▶ [DATASET EXTRACT]

★ ★ ★ ★ ★ ★ ★

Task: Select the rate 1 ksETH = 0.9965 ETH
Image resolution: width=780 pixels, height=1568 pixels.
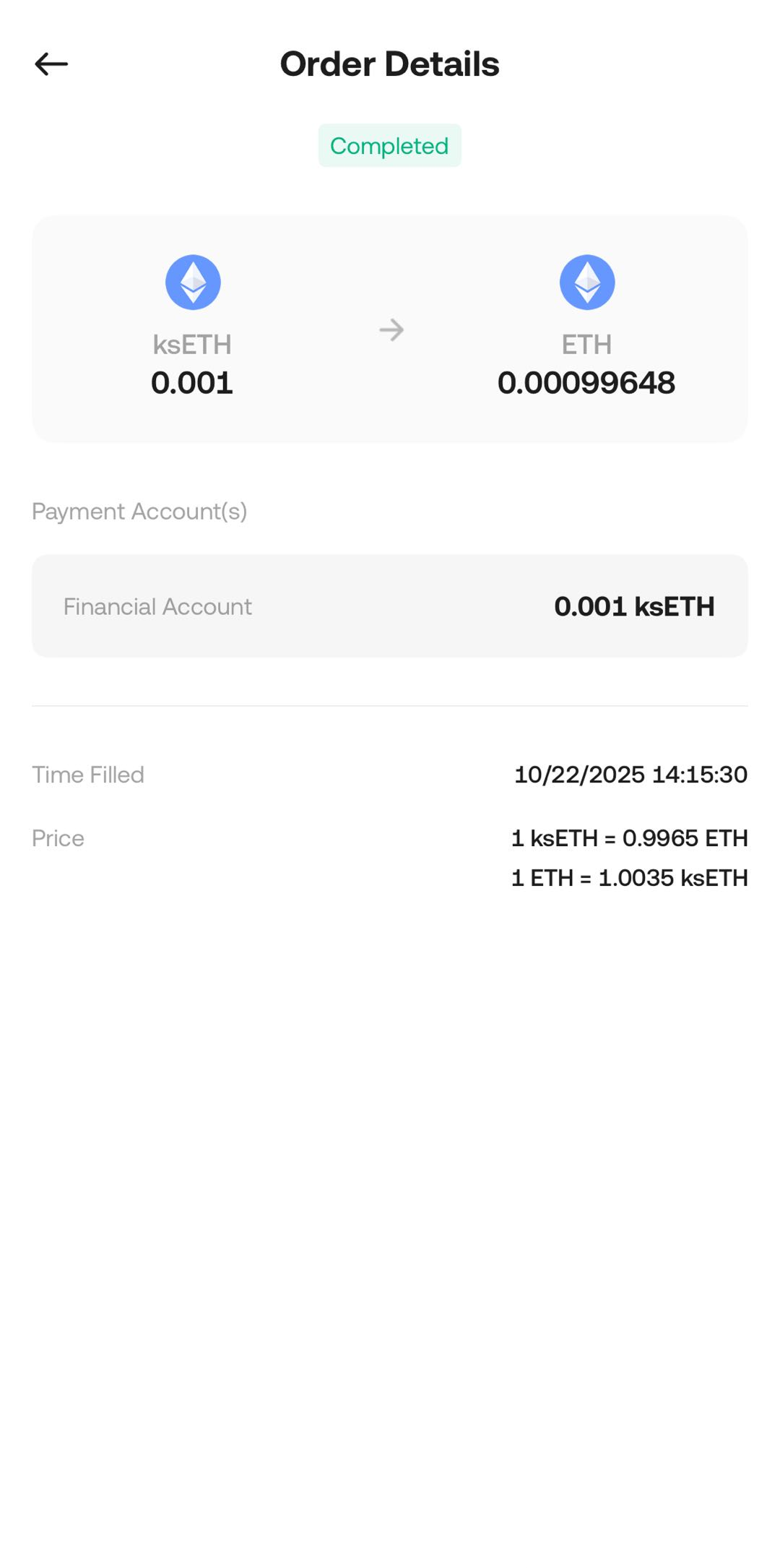Action: point(629,838)
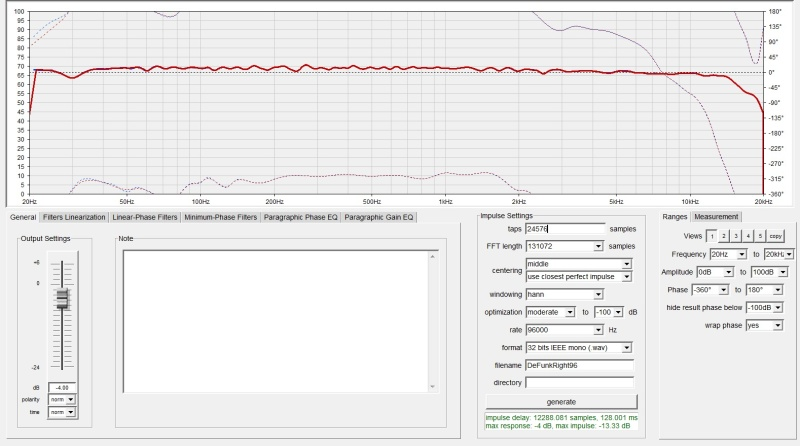Open the Filters Linearization tab
This screenshot has width=800, height=446.
74,217

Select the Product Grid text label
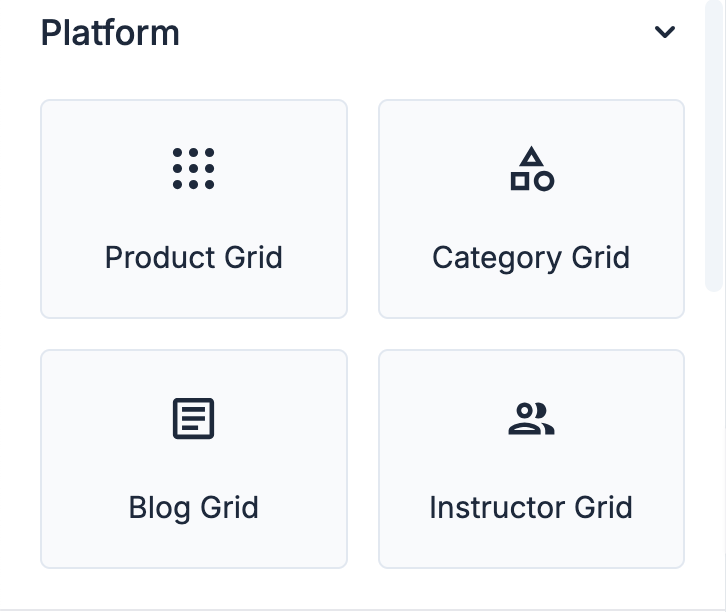193,257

★ ★ ★ ★ ★ ★ ★

▶ [WHAT IS EXPECTED]
Rewrite all the records, replacing "Select" with "Locate" and changing nothing else. Leave the pictures out.

▶ [ANSWER]
Task: Locate the rate 1 ksETH = 0.9965 ETH
Image resolution: width=780 pixels, height=1568 pixels.
Action: point(629,838)
Open the Filters Linearization tab
This screenshot has width=800, height=446.
74,217

Locate the Product Grid text label
193,257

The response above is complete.